### TÂCHES À RÉALISER
[1] Reformulez sous forme de liste plus concise le paragraphe de l'extrait sur le Vatileaks qui commence par « Dans les semaines qui suivent », sans en perdre les faits principaux.
[2] D'après l'extrait sur le Vatileaks, les affirmations suivantes sont-elles exactes ? Répondez par oui ou par non, en citant mot pour mot les termes décisifs de l'extrait.
(a) Ettore Gotti Tedeschi a été nommé en 2009 par Benoît XVI.
(b) La commission d'enquête établie le 16 mars comptait cinq cardinaux.
(c) Le livre de Gianluigi Nuzzi est sorti dans les librairies italiennes le 19 mai.
[3] Retapez sans modification le passage de l'extrait sur le Vatileaks qui commence par « Dans les semaines » et se poursuit jusqu'à « taupe. Peine perdue. ».

### EXTRAIT DU DOCUMENT
----
Vatican, Les vannes du Vatileaks

Le robinet à scandales – le «Vatileaks» – est ouvert à Rome depuis plusieurs mois.
Résumé des événements.

L’annus horribilis 2012 s’annonce longue au Vatican. Signe des temps : notre confrère La Croix, traditionnellement fort prudent en ces matières, titrait en une de son édition du 29 mai «Crise de pouvoir au Vatican».
Le vaticaniste italien Ignazio Ingrao n’hésite pas à évoquer «la pire crise de l’histoire de l’Église» et évoque un bond en arrière de cinq siècles, à l’époque joyeuse des Borgia, des dagues et autres poisons…
Que se passe-t-il ? Le 25 janvier dernier, lors d’une émission à la télévision italienne, un courrier envoyé au pape par Mgr Vigano, ancien responsable du gouvernorat du Vatican muté comme nonce à Washington après avoir tenté de mettre de l’ordre dans la gestion financière du petit État, est montré à l’écran. La missive dénon­ce les manœuvres et manipulations au sein de la Curie.
Dans les semaines qui suivent, les documents sortent les uns après les autres. Le 10 février, un quotidien italien parle d’une note d’un cardinal retraité évoquant une menace de mort concernant le pape. Conscient du danger, le Saint-Siège établit le 16 mars une commission d’enquête composée de trois cardinaux retraités, dotés des pleins pouvoirs d’interrogatoire pour traquer la taupe. Peine perdue.

«Ligne de transparence»
Le livre Sa sainteté, les carnets secrets de Benoît XVI, du journaliste Gianluigi Nuzzi (1), sort dans les librairies italiennes le 19 mai. On y trouve de nouvelles pièces censées demeurer confidentielles. «Il ne s’agit pas d’un livre à thèse. J’ai fait une œuvre d’information», affirme l’auteur (Pèlerin, 7 juin), qui assure recevoir «des messages d’encouragement de nombreux catholiques».
La Cité du Vatican n’en a pas fini avec cette parution : le 24 mai, le conseil de surveil­lance de l’Institut pour les œuvres de religion (IOR), plus trivialement la « banque du Vatican », demande le départ de son président Ettore Gotti Tedeschi, nommé en 2009 par Benoît XVI. Incompétent pour certains, trop dangereux dans sa volonté de traquer le blanchiment selon ses défenseurs.
Réunie le lendemain, la commission cardinalice de vigilance de l’IOR n’a rien laissé filtrer, même si le Saint-Siège assurera le 11 juin être attaché à la « ligne de transparence » en cours à l’IOR. De toute façon, le 25 mai, tout le mon­de a déjà les yeux tournés ailleurs, avec l’arrestation du majordome du pape, Paolo Gabrielle, accusé d’avoir volé des documents. Mis à l’isolement, il est interrogé depuis le 5 juin par la justice du Vatican. Au vu de la masse des informations ayant transpiré depuis quelques mois, il ne saurait être le seul informateur de la presse. Pour preuve, les journaux italiens continuent d’exhumer des correspondances récentes depuis l’arrestation.
----
### MATÉRIEL FOURNI
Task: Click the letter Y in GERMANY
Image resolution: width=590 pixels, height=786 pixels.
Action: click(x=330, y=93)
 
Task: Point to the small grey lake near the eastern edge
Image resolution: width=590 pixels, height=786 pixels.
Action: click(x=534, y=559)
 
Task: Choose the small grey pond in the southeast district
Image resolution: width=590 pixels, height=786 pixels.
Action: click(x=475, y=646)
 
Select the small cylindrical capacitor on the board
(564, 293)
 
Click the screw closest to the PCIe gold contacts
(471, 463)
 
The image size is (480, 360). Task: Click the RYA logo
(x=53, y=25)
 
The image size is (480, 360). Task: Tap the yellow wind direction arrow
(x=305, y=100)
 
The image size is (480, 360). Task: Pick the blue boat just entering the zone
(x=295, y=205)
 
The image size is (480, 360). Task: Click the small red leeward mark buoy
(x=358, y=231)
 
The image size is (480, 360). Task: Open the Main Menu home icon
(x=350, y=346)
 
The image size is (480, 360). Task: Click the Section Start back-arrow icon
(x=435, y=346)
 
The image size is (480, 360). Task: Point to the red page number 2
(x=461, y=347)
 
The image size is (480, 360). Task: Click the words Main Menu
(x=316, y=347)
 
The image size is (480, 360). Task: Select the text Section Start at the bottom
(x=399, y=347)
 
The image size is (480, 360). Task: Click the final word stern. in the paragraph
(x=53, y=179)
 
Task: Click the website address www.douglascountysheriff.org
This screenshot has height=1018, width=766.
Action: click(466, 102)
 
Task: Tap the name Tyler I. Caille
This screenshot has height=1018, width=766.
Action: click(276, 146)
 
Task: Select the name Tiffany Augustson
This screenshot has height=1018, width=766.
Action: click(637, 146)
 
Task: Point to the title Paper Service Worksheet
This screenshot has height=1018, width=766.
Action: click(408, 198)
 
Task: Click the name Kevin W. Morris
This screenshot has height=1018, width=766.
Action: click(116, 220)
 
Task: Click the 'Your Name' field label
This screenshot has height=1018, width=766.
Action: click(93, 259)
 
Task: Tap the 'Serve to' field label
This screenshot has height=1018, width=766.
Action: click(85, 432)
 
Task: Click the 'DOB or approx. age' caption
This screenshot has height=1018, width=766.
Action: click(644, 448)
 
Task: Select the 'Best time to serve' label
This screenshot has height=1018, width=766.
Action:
----
### RÉPONSES AUX TÂCHES
[1]
- Dans les semaines suivantes, les documents sortent les uns après les autres.
- 10 février : un quotidien italien mentionne une note d'un cardinal retraité évoquant une menace de mort contre le pape.
- 16 mars : le Saint-Siège crée une commission d'enquête de trois cardinaux retraités, dotés des pleins pouvoirs d'interrogatoire, pour traquer la taupe.
- Résultat : peine perdue.

[2]
(a) Oui : « Ettore Gotti Tedeschi, nommé en 2009 par Benoît XVI ».
(b) Non : « composée de trois cardinaux retraités ».
(c) Oui : « sort dans les librairies italiennes le 19 mai ».

[3]
Dans les semaines qui suivent, les documents sortent les uns après les autres. Le 10 février, un quotidien italien parle d’une note d’un cardinal retraité évoquant une menace de mort concernant le pape. Conscient du danger, le Saint-Siège établit le 16 mars une commission d’enquête composée de trois cardinaux retraités, dotés des pleins pouvoirs d’interrogatoire pour traquer la taupe. Peine perdue.